そんな虫干しを行うメリットや、いつ、どこで、どう行えばいいのかなど、着物の虫干しの詳しいやり方と注意したいポイントを紹介します。
目次
着物の虫干しとは?
着物のお手入れ方法のひとつである「虫干し」。
年に数回、定期的に保管している着物を取り出し、直射日光に当たらない場所に干して乾燥させるお手入れのことで、「着物の繊維にこもってしまった湿気を飛ばす」ことが目的です。
着物を干して水分を飛ばすことで、繊維に害虫がつかないようにする防虫のためのお手入れであることから「虫干し」と名付けられました。
着物を着用したあとのお手入れとして、着物にしみこんだ汗を飛ばすために「陰干し」することはご存じの方も多いと思いますが、こちらは言葉の通り、直射日光にあてないように日陰で干すことを意味します。
着物だけでなく、洋服や布団なども直射日光に当たらないように干せば、それはすべて「陰干し」となります。

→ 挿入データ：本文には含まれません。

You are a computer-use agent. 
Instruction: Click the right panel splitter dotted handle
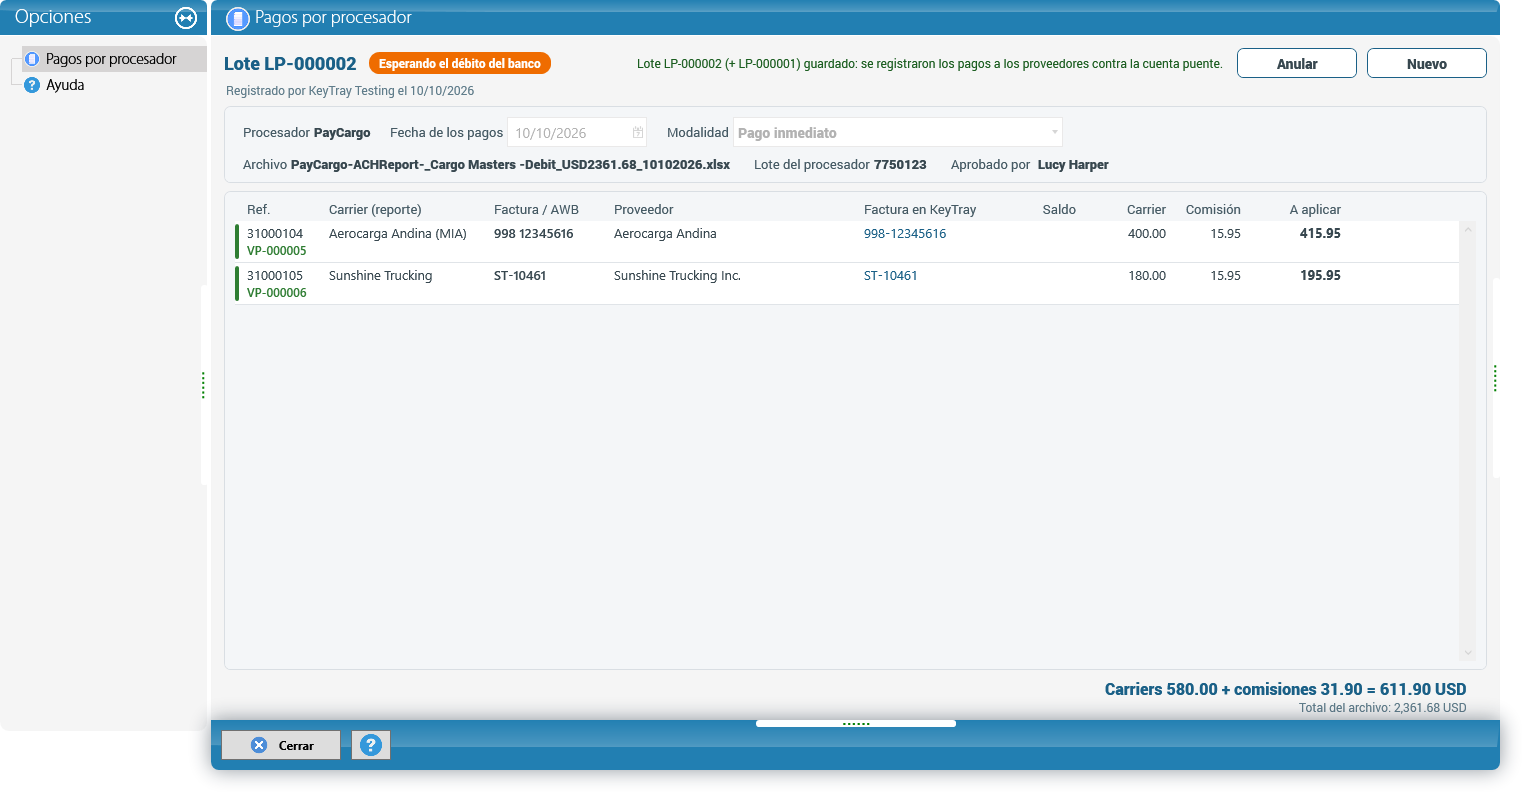point(1495,378)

この「虫干し」と「陰干し」の二つを混同しがちですが、「虫干し」は定期的に行われる着物のお手入れのこと、「陰干し」は実際に着物を干す場合の干し方のことであり、「虫干し」の時に行われる干し方も日陰に干す「陰干し」のため、紛らわしくなりがちのようです。
着物の虫干しを行うメリットとは?
保管している着物をわざわざ出さなければならないため、ちょっと面倒だと感じる方も多い虫干しですが、どうして必要なのでしょうか。
また、虫干しを行うことにどんなメリットがあるのでしょうか。
着物の虫食いを防ぐ
着物を虫干しするメリットのひとつは、虫食いの予防です。
着物の素材は絹やウールなどの動物性繊維が多く、繊維を食べる虫がつきやすくなります。そのため虫食い対策をせずに着物を保管していると、虫が産みつけた幼虫に繊維を食べられてしまい、気がついた時には着物が虫食いだらけ……ということも。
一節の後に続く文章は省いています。